Did you know that wild rice has twice the amount of protein as brown rice? Actually a marsh grass instead of a rice, it is also an excellent source of fiber, vitamin E and phosphorus. I tend to use wild rice more in the spring and summer months to make various salads and always after Thanksgiving when there are left-overs for a big pot of turkey-wild rice soup. But after learning about these health benefits, I plan to use it more often in my cooking. It's also low-calorie: One cup of cooked wild rice has approximately 130 calories. Best part though is its nutty taste!

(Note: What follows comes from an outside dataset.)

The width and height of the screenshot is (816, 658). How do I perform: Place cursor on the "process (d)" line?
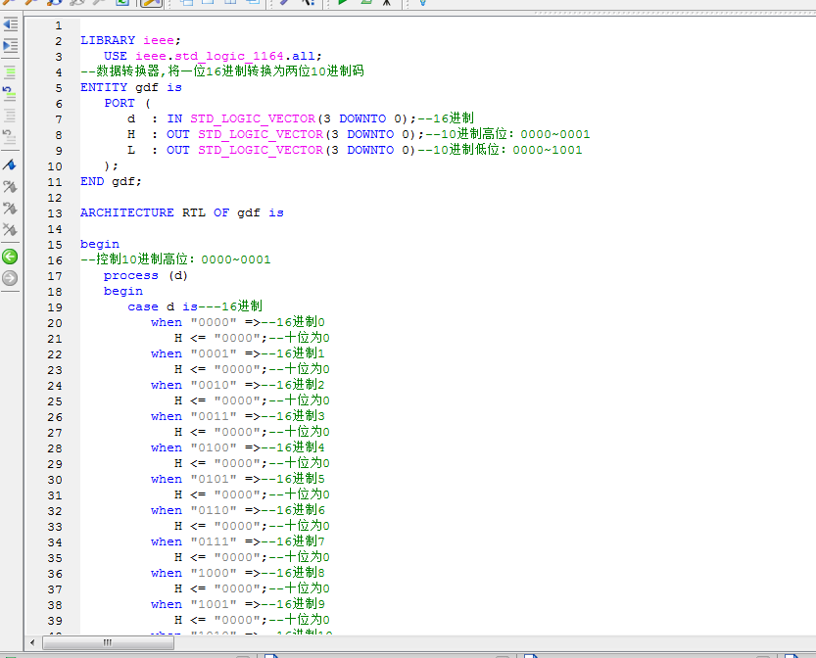tap(145, 275)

(text posted originally in 2009)
• 1/3 cup raw wild rice
• 2 scallions
• 2 tablespoons chopped pecans
• 2 small tart red apples
• 3 tablespoons butter
• Salt and freshly ground pepper
• 1/4 cup flour
• 1 tablespoon baking powder
• 1 1/2 teaspoon brown sugar
• 3/4 cup yellow cornmeal
• 1 egg
• 1/2 cup milk
• Addition butter or olive oil for the griddle
1. Cook the wild rice in boiling, salted water, partially covered, until tender, about 30 to 45 minutes. Drain and rinse under cold water.
2. Slice the scallions. Chop the pecans. Peel, core and dice the apples. Heat butter in a large frying pan over medium heat. Add the wild rice, scallions, pecans and apples. Season with salt and pepper and sauté lightly for 2 to 3 minutes. Cool.
3. Meanwhile, sift together the flour, baking powder, brown sugar and 1 teaspoon salt. Stir in the cornmeal. Lightly beat the egg, add to the dry ingredients along with the milk, and stir until the batter is creamy and free of any lumps. Add the rice mixture.
4. Butter or oil a griddle or cast iron pan and warm over medium heat. Drop the batter by tablespoons onto the griddle or pan. Turn when golden brown on the bottom and continue to cook until the second side is golden.
• I will serve the Wild Rice & Apple Griddle Cakes alongside meat, poultry, and fish, but I have also served it at breakfast with maple syrup.